### YOUR TASK
List the records from the line with "Viewport: 1024px width, 714px height." to the line with "the 'Ready to" as a numbered list, skipping blank lines. Leave the pictures out.
— BEGIN THE DATA —
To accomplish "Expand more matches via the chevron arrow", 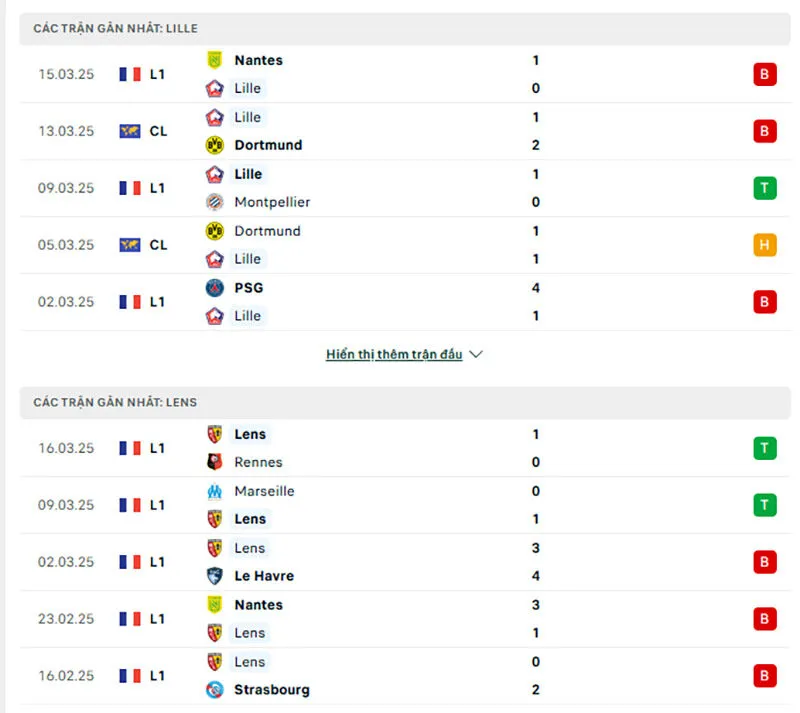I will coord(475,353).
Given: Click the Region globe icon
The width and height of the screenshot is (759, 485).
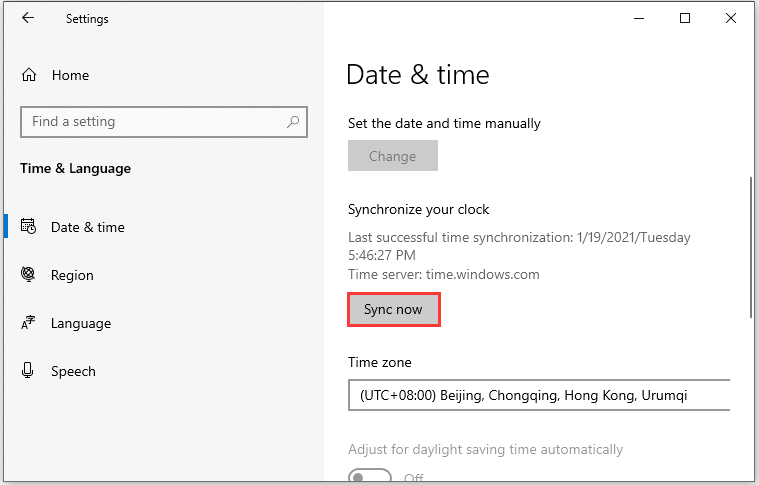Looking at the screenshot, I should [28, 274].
— END THE DATA —
— BEGIN THE DATA —
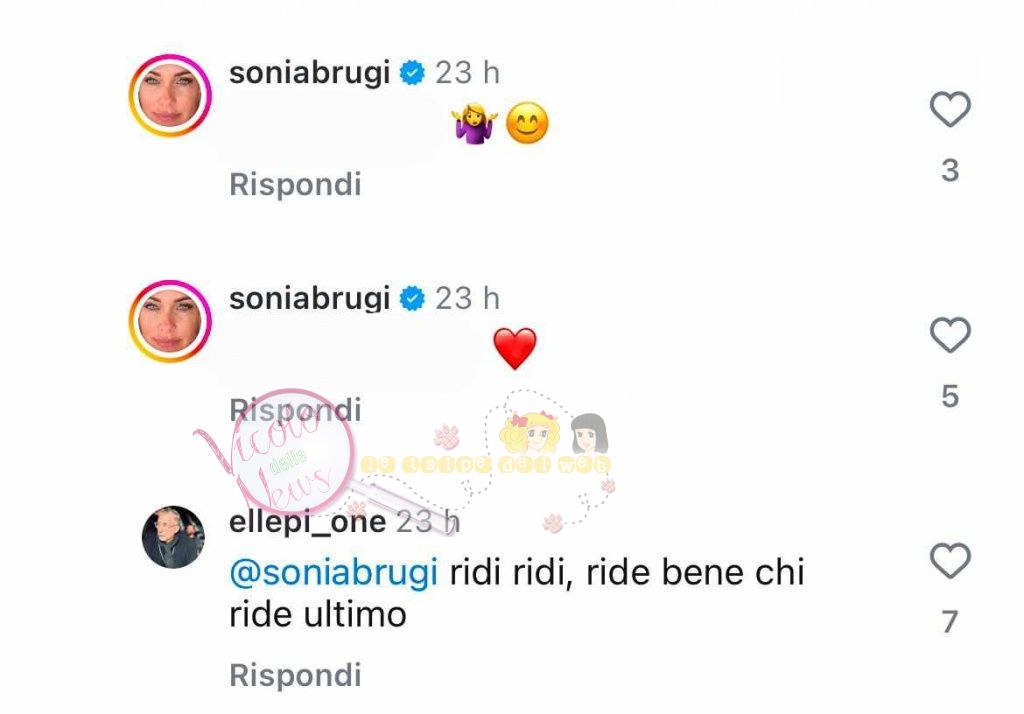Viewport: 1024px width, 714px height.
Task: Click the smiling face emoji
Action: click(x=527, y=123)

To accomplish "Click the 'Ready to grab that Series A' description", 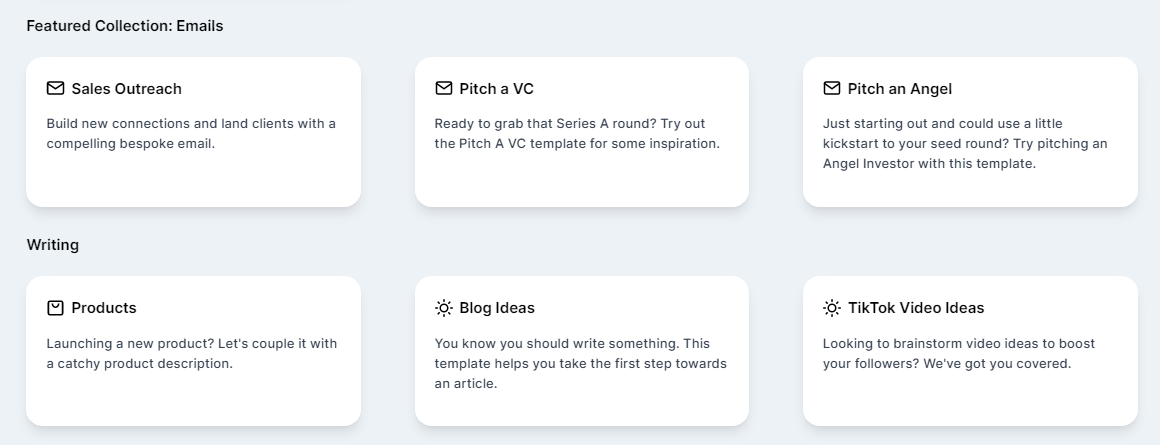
— END THE DATA —
### TASK OUTPUT
1. Viewport: 1024px width, 714px height.
2. Task: Click the smiling face emoji
3. Action: click(x=527, y=123)
4. To accomplish "Click the 'Ready to grab that Series A' description", 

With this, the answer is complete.